__WHAT YOU WILL DO__. Line for line, the listing below is to be transcribed exactly.

[[ RECORDS TO PROCESS open ]]

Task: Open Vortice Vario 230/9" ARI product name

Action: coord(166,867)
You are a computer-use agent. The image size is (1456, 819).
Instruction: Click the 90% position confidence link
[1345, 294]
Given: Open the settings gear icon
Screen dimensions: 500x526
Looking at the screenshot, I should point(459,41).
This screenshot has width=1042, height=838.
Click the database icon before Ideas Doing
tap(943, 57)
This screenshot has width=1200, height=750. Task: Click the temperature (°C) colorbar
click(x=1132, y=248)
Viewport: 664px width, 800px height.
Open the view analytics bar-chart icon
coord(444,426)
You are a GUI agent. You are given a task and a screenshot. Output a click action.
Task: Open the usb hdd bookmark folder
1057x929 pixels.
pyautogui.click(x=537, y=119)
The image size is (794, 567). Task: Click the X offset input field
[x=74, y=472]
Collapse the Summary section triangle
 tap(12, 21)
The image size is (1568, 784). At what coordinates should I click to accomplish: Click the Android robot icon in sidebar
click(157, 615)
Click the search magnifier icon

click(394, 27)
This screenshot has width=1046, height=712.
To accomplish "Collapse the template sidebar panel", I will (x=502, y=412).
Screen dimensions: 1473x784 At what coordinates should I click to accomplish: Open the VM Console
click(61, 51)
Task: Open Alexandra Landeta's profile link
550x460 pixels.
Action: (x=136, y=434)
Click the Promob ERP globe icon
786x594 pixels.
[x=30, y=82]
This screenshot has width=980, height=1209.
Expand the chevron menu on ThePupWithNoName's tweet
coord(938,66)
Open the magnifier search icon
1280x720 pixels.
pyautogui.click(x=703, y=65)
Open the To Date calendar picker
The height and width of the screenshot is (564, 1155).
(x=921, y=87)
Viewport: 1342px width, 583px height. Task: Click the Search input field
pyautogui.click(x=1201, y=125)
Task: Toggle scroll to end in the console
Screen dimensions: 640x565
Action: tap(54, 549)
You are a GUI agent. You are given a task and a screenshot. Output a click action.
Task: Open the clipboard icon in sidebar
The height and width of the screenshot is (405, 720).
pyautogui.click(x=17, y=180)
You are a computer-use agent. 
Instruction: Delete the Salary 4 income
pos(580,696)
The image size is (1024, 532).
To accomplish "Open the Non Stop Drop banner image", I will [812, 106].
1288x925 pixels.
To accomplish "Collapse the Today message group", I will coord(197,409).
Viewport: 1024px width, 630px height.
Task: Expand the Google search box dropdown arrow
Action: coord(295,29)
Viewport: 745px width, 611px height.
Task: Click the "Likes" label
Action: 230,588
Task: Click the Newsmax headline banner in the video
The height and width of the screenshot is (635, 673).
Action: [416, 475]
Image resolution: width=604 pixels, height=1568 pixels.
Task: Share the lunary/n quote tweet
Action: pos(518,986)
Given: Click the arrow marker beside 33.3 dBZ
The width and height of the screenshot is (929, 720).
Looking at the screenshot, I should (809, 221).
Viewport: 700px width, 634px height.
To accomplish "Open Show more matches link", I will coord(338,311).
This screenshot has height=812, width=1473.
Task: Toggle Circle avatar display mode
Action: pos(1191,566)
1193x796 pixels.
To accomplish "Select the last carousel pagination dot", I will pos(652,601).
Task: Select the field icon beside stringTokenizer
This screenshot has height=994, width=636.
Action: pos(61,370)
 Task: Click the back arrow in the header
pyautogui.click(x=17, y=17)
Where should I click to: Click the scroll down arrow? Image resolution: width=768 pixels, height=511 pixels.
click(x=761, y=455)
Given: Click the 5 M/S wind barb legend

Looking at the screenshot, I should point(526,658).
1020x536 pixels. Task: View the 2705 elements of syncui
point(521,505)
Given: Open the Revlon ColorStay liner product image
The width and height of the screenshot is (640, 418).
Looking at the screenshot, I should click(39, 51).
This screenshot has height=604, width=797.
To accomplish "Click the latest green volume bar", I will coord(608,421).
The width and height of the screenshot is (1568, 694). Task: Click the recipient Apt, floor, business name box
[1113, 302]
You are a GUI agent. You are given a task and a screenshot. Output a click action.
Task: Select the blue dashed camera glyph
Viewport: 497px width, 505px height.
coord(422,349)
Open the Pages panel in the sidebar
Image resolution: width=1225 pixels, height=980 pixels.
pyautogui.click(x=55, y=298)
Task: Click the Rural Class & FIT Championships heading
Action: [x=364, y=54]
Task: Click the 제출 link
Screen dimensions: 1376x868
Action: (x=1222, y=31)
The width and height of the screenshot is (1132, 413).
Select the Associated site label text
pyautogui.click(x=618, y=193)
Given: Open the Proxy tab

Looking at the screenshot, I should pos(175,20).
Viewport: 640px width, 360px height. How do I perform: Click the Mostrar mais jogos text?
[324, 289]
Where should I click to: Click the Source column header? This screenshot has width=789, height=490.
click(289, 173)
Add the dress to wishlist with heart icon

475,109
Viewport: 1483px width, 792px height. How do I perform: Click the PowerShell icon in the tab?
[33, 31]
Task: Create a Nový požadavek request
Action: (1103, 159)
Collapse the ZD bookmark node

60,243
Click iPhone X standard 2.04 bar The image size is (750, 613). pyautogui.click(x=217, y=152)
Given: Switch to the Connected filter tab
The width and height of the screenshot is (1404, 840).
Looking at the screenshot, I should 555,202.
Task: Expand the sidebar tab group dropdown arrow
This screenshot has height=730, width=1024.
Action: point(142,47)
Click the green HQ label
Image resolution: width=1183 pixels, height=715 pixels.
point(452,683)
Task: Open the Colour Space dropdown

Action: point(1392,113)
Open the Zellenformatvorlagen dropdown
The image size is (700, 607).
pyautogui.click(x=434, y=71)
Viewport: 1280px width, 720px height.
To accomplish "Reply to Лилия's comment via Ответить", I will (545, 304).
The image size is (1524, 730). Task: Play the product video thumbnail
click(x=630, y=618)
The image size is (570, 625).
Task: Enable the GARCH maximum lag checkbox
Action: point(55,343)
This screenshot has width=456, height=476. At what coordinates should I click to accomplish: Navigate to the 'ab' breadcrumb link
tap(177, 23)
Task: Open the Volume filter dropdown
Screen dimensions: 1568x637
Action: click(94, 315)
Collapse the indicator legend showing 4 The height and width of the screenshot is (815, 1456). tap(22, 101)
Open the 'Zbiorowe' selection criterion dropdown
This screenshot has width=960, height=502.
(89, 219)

[[ RECORDS TO PROCESS closed ]]

__EXPECTED ANSWER__.
Task: Open Vortice Vario 230/9" ARI product name

Action: coord(166,867)
You are a computer-use agent. The image size is (1456, 819).
Instruction: Click the 90% position confidence link
[1345, 294]
Given: Open the settings gear icon
Screen dimensions: 500x526
Looking at the screenshot, I should point(459,41).
This screenshot has width=1042, height=838.
Click the database icon before Ideas Doing
tap(943, 57)
This screenshot has width=1200, height=750. Task: Click the temperature (°C) colorbar
click(x=1132, y=248)
Viewport: 664px width, 800px height.
Open the view analytics bar-chart icon
coord(444,426)
You are a GUI agent. You are given a task and a screenshot. Output a click action.
Task: Open the usb hdd bookmark folder
1057x929 pixels.
pyautogui.click(x=537, y=119)
The image size is (794, 567). Task: Click the X offset input field
[x=74, y=472]
Collapse the Summary section triangle
 tap(12, 21)
The image size is (1568, 784). At what coordinates should I click to accomplish: Click the Android robot icon in sidebar
click(157, 615)
Click the search magnifier icon

click(394, 27)
This screenshot has width=1046, height=712.
To accomplish "Collapse the template sidebar panel", I will (x=502, y=412).
Screen dimensions: 1473x784 At what coordinates should I click to accomplish: Open the VM Console
click(61, 51)
Task: Open Alexandra Landeta's profile link
550x460 pixels.
Action: (x=136, y=434)
Click the Promob ERP globe icon
786x594 pixels.
[x=30, y=82]
This screenshot has width=980, height=1209.
Expand the chevron menu on ThePupWithNoName's tweet
coord(938,66)
Open the magnifier search icon
1280x720 pixels.
pyautogui.click(x=703, y=65)
Open the To Date calendar picker
The height and width of the screenshot is (564, 1155).
(x=921, y=87)
Viewport: 1342px width, 583px height. Task: Click the Search input field
pyautogui.click(x=1201, y=125)
Task: Toggle scroll to end in the console
Screen dimensions: 640x565
Action: tap(54, 549)
You are a GUI agent. You are given a task and a screenshot. Output a click action.
Task: Open the clipboard icon in sidebar
The height and width of the screenshot is (405, 720).
pyautogui.click(x=17, y=180)
You are a computer-use agent. 
Instruction: Delete the Salary 4 income
pos(580,696)
The image size is (1024, 532).
To accomplish "Open the Non Stop Drop banner image", I will [812, 106].
1288x925 pixels.
To accomplish "Collapse the Today message group", I will coord(197,409).
Viewport: 1024px width, 630px height.
Task: Expand the Google search box dropdown arrow
Action: coord(295,29)
Viewport: 745px width, 611px height.
Task: Click the "Likes" label
Action: 230,588
Task: Click the Newsmax headline banner in the video
The height and width of the screenshot is (635, 673).
Action: [416, 475]
Image resolution: width=604 pixels, height=1568 pixels.
Task: Share the lunary/n quote tweet
Action: pos(518,986)
Given: Click the arrow marker beside 33.3 dBZ
The width and height of the screenshot is (929, 720).
Looking at the screenshot, I should (809, 221).
Viewport: 700px width, 634px height.
To accomplish "Open Show more matches link", I will coord(338,311).
This screenshot has height=812, width=1473.
Task: Toggle Circle avatar display mode
Action: pos(1191,566)
1193x796 pixels.
To accomplish "Select the last carousel pagination dot", I will pos(652,601).
Task: Select the field icon beside stringTokenizer
This screenshot has height=994, width=636.
Action: pos(61,370)
 Task: Click the back arrow in the header
pyautogui.click(x=17, y=17)
Where should I click to: Click the scroll down arrow? Image resolution: width=768 pixels, height=511 pixels.
click(x=761, y=455)
Given: Click the 5 M/S wind barb legend

Looking at the screenshot, I should point(526,658).
1020x536 pixels. Task: View the 2705 elements of syncui
point(521,505)
Given: Open the Revlon ColorStay liner product image
The width and height of the screenshot is (640, 418).
Looking at the screenshot, I should click(39, 51).
This screenshot has height=604, width=797.
To accomplish "Click the latest green volume bar", I will coord(608,421).
The width and height of the screenshot is (1568, 694). Task: Click the recipient Apt, floor, business name box
[1113, 302]
You are a GUI agent. You are given a task and a screenshot. Output a click action.
Task: Select the blue dashed camera glyph
Viewport: 497px width, 505px height.
coord(422,349)
Open the Pages panel in the sidebar
Image resolution: width=1225 pixels, height=980 pixels.
pyautogui.click(x=55, y=298)
Task: Click the Rural Class & FIT Championships heading
Action: [x=364, y=54]
Task: Click the 제출 link
Screen dimensions: 1376x868
Action: (x=1222, y=31)
The width and height of the screenshot is (1132, 413).
Select the Associated site label text
pyautogui.click(x=618, y=193)
Given: Open the Proxy tab

Looking at the screenshot, I should pos(175,20).
Viewport: 640px width, 360px height. How do I perform: Click the Mostrar mais jogos text?
[324, 289]
Where should I click to: Click the Source column header? This screenshot has width=789, height=490.
click(289, 173)
Add the dress to wishlist with heart icon

475,109
Viewport: 1483px width, 792px height. How do I perform: Click the PowerShell icon in the tab?
[33, 31]
Task: Create a Nový požadavek request
Action: (1103, 159)
Collapse the ZD bookmark node

60,243
Click iPhone X standard 2.04 bar The image size is (750, 613). pyautogui.click(x=217, y=152)
Given: Switch to the Connected filter tab
The width and height of the screenshot is (1404, 840).
Looking at the screenshot, I should 555,202.
Task: Expand the sidebar tab group dropdown arrow
This screenshot has height=730, width=1024.
Action: point(142,47)
Click the green HQ label
Image resolution: width=1183 pixels, height=715 pixels.
point(452,683)
Task: Open the Colour Space dropdown

Action: point(1392,113)
Open the Zellenformatvorlagen dropdown
The image size is (700, 607).
pyautogui.click(x=434, y=71)
Viewport: 1280px width, 720px height.
To accomplish "Reply to Лилия's comment via Ответить", I will (545, 304).
The image size is (1524, 730). Task: Play the product video thumbnail
click(x=630, y=618)
The image size is (570, 625).
Task: Enable the GARCH maximum lag checkbox
Action: point(55,343)
This screenshot has width=456, height=476. At what coordinates should I click to accomplish: Navigate to the 'ab' breadcrumb link
tap(177, 23)
Task: Open the Volume filter dropdown
Screen dimensions: 1568x637
Action: click(94, 315)
Collapse the indicator legend showing 4 The height and width of the screenshot is (815, 1456). tap(22, 101)
Open the 'Zbiorowe' selection criterion dropdown
This screenshot has width=960, height=502.
(89, 219)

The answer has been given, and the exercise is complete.